# Activity:
Below are entries; copy exactly the lines from the one with "Select the 月K monthly chart period" through the one with "Click the envelope", both included, and leave out the rest.

# Records provided:
——
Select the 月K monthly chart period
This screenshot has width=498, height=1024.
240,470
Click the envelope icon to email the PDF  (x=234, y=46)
——
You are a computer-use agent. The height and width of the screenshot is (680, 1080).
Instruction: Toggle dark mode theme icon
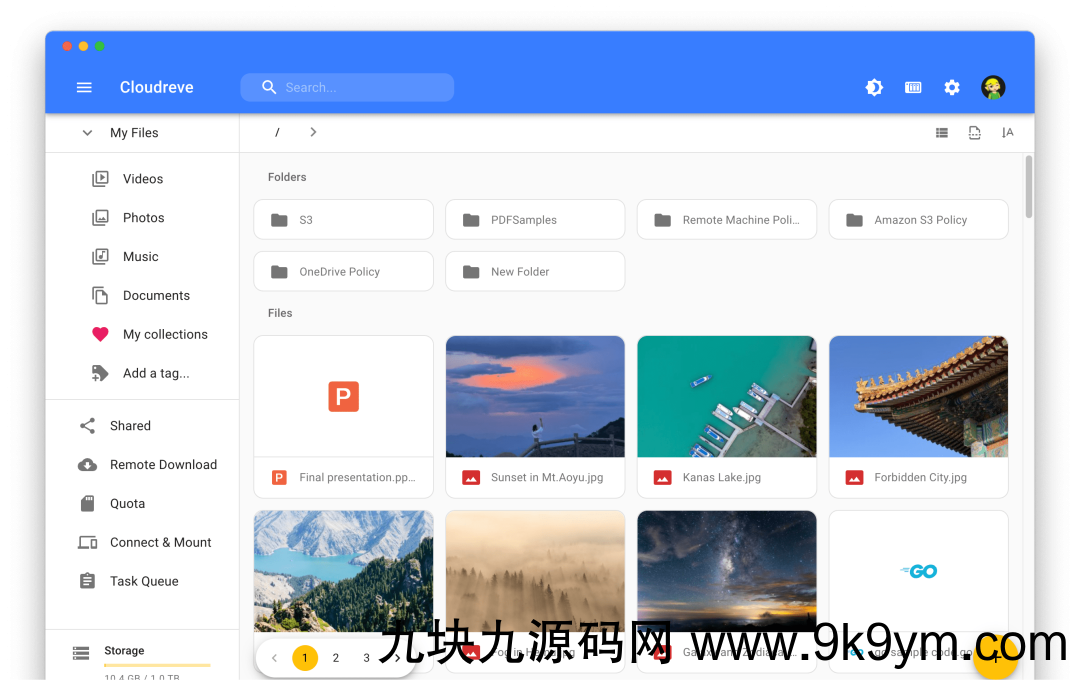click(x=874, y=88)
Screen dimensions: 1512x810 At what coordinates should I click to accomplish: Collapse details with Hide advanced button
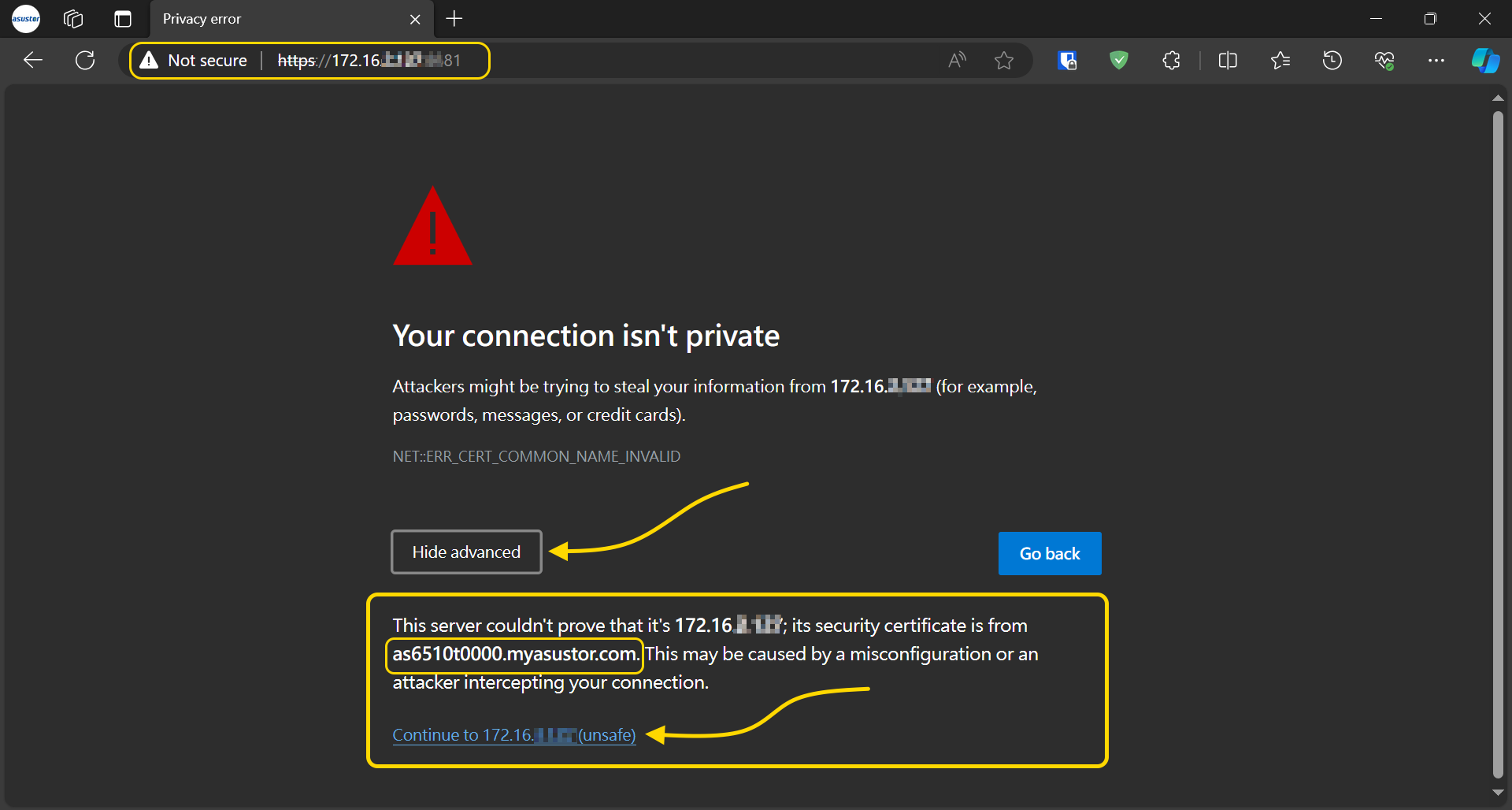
——
# Result of this task:
Select the 月K monthly chart period
This screenshot has width=498, height=1024.
240,470
Click the envelope icon to email the PDF  (x=234, y=46)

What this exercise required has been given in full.